## Défi 1
Recopiez l'extrait du jugement en entier, sans rien y changer.

Dossier : IMM-7144-11

Référence : 2012 CF 538

[TRADUCTION FRANÇAISE CERTIFIÉE, NON RÉVISÉE]

Ottawa (Ontario), le 4 mai 2012

En présence de monsieur le juge Mosley

 

 

ENTRE :

 

B. L.

 

 

 

demandeur

 

et

 

 

 

LE MINISTRE DE LA CITOYENNETÉ

ET DE L’IMMIGRATION

 

 

 

défendeur

 

 

 

 

 

           MOTIFS DU JUGEMENT ET JUGEMENT

 

[1]               Le demandeur sollicite le contrôle judiciaire de la décision datée du 14 septembre 2011, par laquelle sa demande de résidence permanente fondée sur des considérations d’ordre humanitaire (CH) a été rejetée.

 

[2]               Des initiales ont été substituées au nom du demandeur dans l’intitulé, en raison de la nature délicate de certaines informations contenues dans les présents motifs ainsi que du droit du demandeur et de sa famille au respect de leur vie privée.

## Entrées fournies
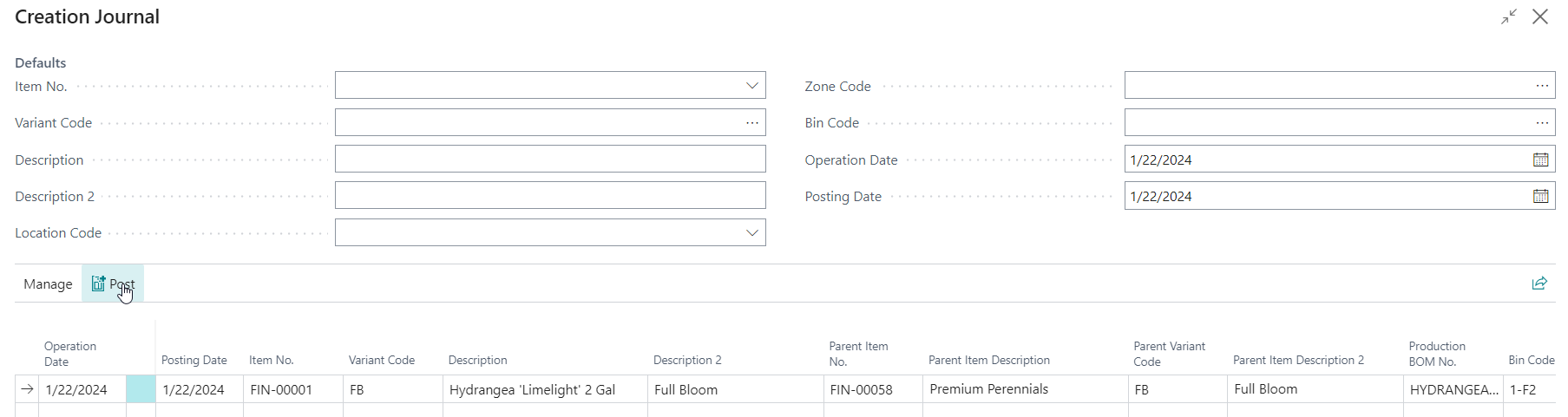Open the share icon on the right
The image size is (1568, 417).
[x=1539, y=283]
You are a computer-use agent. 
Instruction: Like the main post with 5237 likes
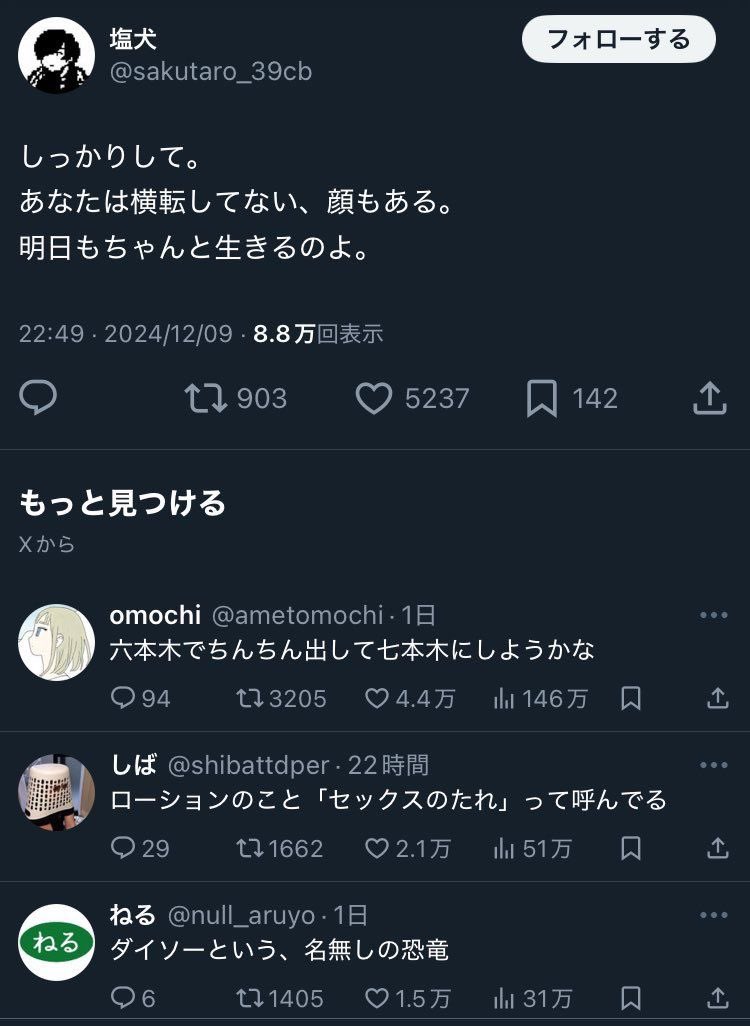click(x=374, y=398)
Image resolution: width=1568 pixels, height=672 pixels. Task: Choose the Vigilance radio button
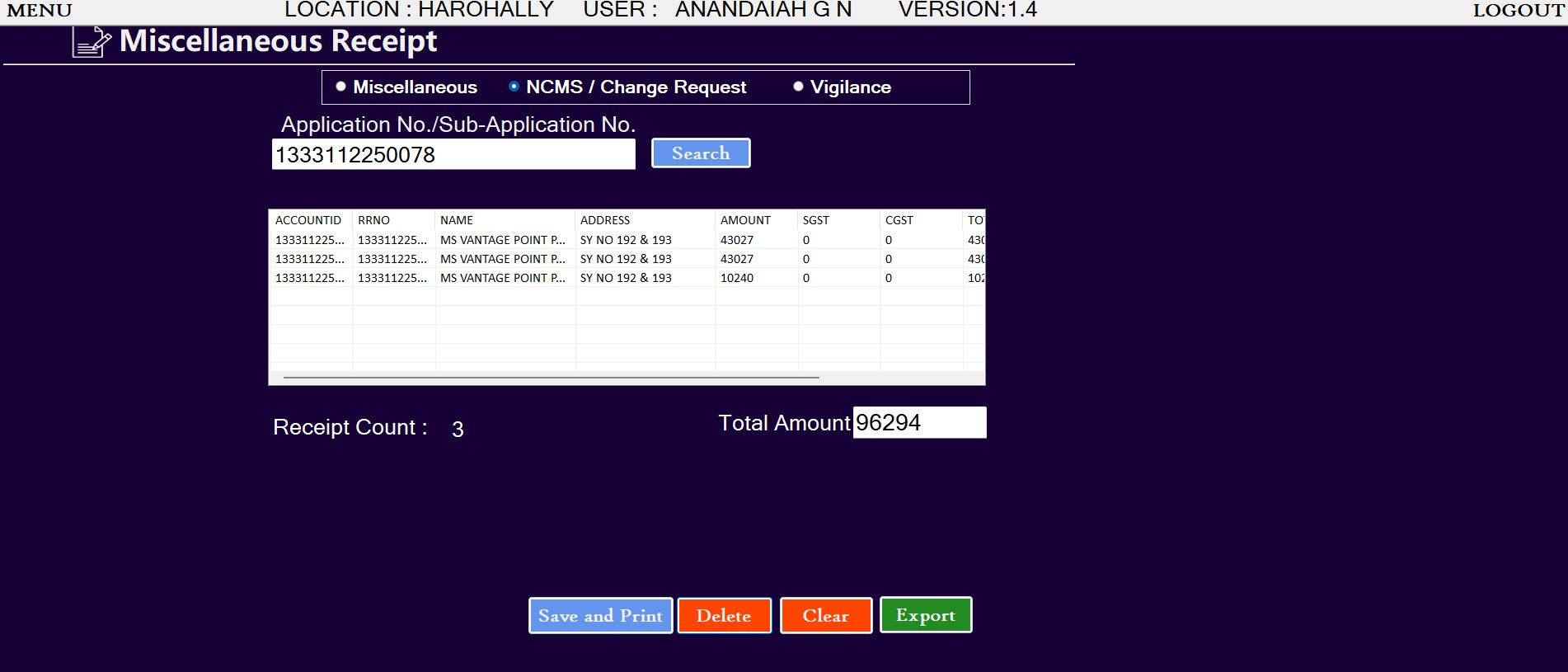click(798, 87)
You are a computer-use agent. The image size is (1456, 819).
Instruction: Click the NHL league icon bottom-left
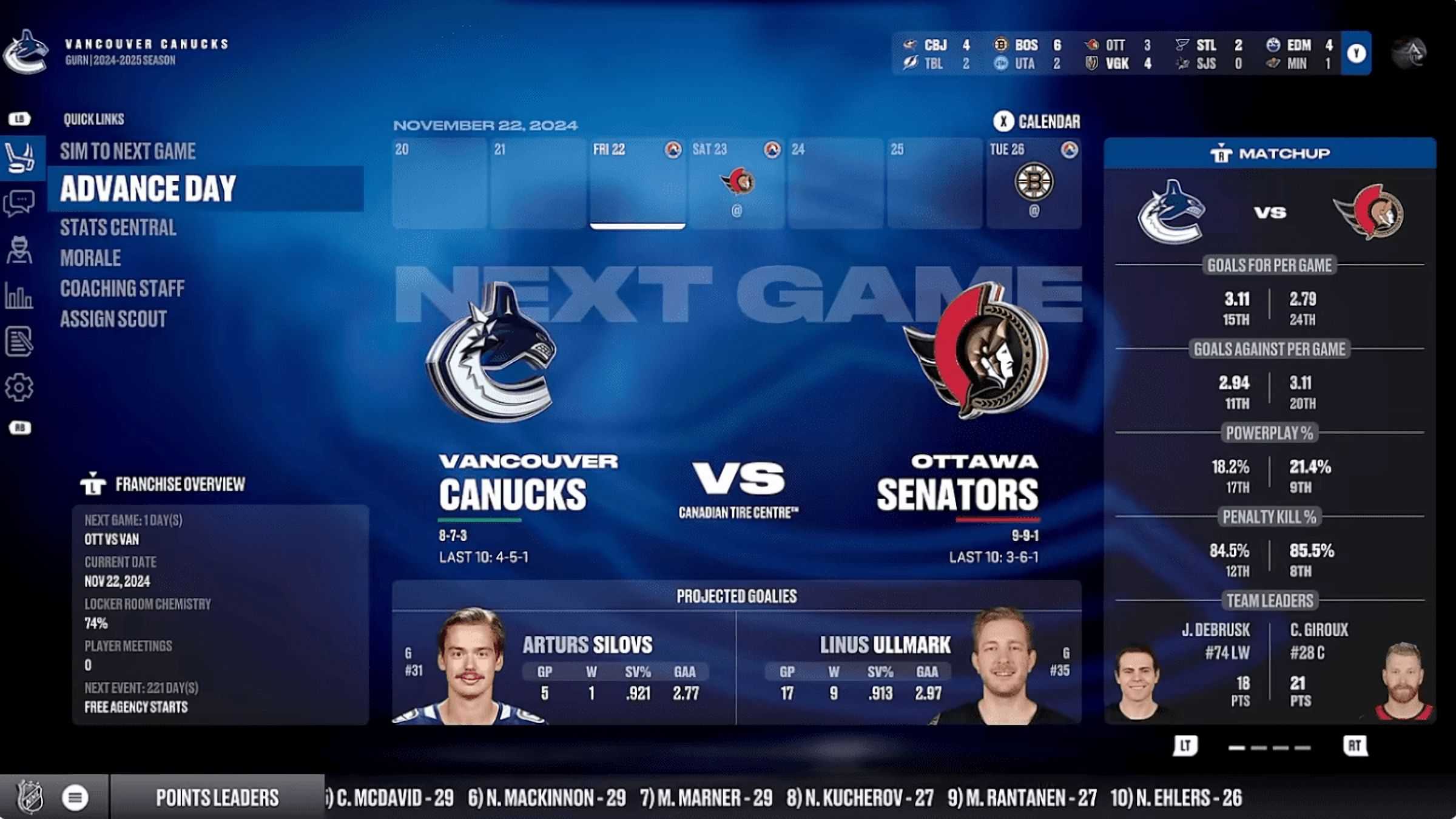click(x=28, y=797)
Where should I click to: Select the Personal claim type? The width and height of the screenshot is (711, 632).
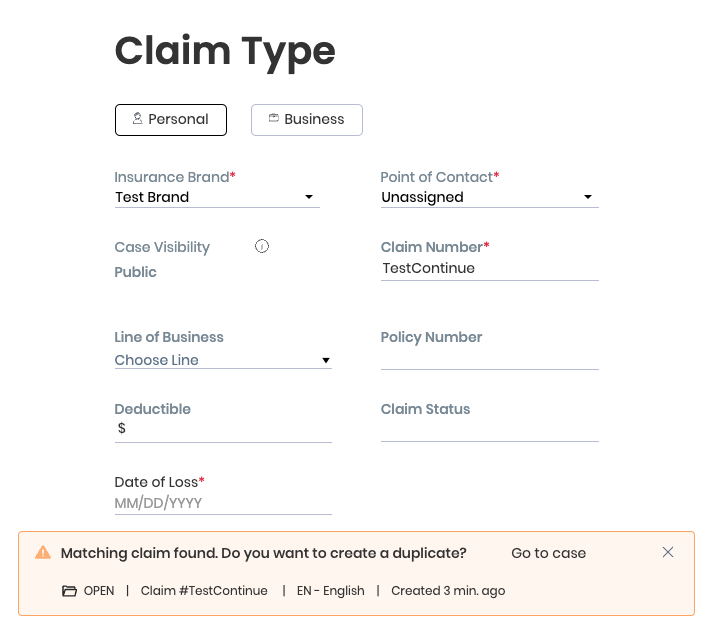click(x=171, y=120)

## Défi 2
Mettez à jour les enregistrements en remplaçant « computer-use agent » par « GUI agent » partout, sans modifier quoi que ce soit d'autre. Laissez les images hors de votre réponse.

## Réponse 1
Dossier : IMM-7144-11

Référence : 2012 CF 538

[TRADUCTION FRANÇAISE CERTIFIÉE, NON RÉVISÉE]

Ottawa (Ontario), le 4 mai 2012

En présence de monsieur le juge Mosley

 

 

ENTRE :

 

B. L.

 

 

 

demandeur

 

et

 

 

 

LE MINISTRE DE LA CITOYENNETÉ

ET DE L’IMMIGRATION

 

 

 

défendeur

 

 

 

 

 

           MOTIFS DU JUGEMENT ET JUGEMENT

 

[1]               Le demandeur sollicite le contrôle judiciaire de la décision datée du 14 septembre 2011, par laquelle sa demande de résidence permanente fondée sur des considérations d’ordre humanitaire (CH) a été rejetée.

 

[2]               Des initiales ont été substituées au nom du demandeur dans l’intitulé, en raison de la nature délicate de certaines informations contenues dans les présents motifs ainsi que du droit du demandeur et de sa famille au respect de leur vie privée.

## Réponse 2
Open the share icon on the right
The image size is (1568, 417).
[x=1539, y=283]
You are a GUI agent. 
Instruction: Like the main post with 5237 likes
click(x=374, y=398)
Image resolution: width=1568 pixels, height=672 pixels. Task: Choose the Vigilance radio button
click(798, 87)
You are a GUI agent. The image size is (1456, 819).
Instruction: Click the NHL league icon bottom-left
click(x=28, y=797)
Where should I click to: Select the Personal claim type? The width and height of the screenshot is (711, 632).
click(x=171, y=120)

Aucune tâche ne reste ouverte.